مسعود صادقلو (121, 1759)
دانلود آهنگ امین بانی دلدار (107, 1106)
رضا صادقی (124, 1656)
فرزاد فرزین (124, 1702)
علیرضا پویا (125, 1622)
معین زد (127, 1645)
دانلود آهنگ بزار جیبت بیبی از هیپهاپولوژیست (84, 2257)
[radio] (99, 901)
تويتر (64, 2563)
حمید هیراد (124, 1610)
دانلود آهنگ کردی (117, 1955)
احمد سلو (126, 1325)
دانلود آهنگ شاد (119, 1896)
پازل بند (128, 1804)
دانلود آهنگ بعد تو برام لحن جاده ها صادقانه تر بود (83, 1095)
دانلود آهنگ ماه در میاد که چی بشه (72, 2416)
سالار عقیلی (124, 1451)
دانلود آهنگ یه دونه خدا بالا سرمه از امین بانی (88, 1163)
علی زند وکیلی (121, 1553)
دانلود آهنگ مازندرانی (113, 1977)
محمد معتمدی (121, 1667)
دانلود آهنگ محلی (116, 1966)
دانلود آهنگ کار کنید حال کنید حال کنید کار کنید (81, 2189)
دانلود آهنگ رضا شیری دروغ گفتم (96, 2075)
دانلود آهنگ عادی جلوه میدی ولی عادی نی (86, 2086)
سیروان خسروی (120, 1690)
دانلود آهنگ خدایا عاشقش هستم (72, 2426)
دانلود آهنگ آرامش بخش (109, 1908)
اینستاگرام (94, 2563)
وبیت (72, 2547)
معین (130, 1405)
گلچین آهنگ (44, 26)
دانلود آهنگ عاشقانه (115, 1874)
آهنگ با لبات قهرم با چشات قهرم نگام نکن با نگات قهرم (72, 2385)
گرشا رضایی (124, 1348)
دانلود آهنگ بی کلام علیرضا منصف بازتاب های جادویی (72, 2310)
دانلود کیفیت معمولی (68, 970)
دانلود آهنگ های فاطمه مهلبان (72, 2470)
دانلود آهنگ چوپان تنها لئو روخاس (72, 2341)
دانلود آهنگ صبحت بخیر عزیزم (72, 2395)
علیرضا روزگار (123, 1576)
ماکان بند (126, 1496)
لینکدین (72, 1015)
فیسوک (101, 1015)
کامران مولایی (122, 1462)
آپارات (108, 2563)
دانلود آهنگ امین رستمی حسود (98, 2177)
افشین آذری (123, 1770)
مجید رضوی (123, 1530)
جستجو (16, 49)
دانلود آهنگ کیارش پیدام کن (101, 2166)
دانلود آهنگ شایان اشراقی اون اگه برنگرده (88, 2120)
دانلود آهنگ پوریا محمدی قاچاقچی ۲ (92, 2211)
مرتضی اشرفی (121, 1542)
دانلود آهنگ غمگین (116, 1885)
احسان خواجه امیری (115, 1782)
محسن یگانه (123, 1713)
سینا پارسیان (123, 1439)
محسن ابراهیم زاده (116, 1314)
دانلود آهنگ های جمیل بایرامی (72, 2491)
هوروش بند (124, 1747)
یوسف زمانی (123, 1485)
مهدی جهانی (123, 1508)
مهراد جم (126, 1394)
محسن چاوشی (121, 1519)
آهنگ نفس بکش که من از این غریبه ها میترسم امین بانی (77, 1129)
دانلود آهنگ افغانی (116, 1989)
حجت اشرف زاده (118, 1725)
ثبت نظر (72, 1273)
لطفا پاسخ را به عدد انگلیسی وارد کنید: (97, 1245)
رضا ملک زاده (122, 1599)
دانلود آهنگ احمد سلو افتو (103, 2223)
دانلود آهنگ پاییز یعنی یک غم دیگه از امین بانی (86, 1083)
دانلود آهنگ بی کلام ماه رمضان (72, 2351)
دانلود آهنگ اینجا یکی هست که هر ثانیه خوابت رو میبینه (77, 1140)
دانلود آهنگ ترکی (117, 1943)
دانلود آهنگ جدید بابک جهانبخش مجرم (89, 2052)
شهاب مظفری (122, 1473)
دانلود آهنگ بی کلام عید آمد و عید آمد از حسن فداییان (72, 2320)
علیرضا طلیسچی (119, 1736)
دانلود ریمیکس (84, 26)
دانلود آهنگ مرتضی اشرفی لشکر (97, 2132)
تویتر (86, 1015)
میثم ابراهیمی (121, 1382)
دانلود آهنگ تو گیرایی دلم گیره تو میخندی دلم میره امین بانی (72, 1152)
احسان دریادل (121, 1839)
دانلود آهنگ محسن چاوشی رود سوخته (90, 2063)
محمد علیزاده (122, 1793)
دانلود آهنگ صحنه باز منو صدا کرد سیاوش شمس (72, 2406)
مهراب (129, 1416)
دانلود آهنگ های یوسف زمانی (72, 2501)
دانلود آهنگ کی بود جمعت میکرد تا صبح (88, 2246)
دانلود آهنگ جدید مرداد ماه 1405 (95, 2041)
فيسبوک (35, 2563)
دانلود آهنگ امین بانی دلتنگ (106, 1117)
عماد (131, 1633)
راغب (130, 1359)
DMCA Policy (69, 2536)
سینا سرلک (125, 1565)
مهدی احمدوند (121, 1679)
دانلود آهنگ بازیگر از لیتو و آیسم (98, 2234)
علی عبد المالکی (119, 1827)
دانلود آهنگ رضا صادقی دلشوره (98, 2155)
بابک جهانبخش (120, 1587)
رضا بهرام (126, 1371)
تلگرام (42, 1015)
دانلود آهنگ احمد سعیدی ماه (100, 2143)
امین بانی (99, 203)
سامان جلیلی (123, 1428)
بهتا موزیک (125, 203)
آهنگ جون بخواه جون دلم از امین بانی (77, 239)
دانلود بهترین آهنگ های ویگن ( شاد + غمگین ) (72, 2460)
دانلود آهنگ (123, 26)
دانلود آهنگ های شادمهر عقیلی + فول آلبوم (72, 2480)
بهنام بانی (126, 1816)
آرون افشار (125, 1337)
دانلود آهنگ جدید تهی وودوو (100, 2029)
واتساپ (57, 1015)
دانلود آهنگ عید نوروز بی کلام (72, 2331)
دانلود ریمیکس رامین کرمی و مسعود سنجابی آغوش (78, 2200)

+--

Task prompt. Exactly as written, reproduce the lines of the data above from the first line through the line where "پازل بند (128, 1804)" appears.

Task answer.
مسعود صادقلو (121, 1759)
دانلود آهنگ امین بانی دلدار (107, 1106)
رضا صادقی (124, 1656)
فرزاد فرزین (124, 1702)
علیرضا پویا (125, 1622)
معین زد (127, 1645)
دانلود آهنگ بزار جیبت بیبی از هیپهاپولوژیست (84, 2257)
[radio] (99, 901)
تويتر (64, 2563)
حمید هیراد (124, 1610)
دانلود آهنگ کردی (117, 1955)
احمد سلو (126, 1325)
دانلود آهنگ شاد (119, 1896)
پازل بند (128, 1804)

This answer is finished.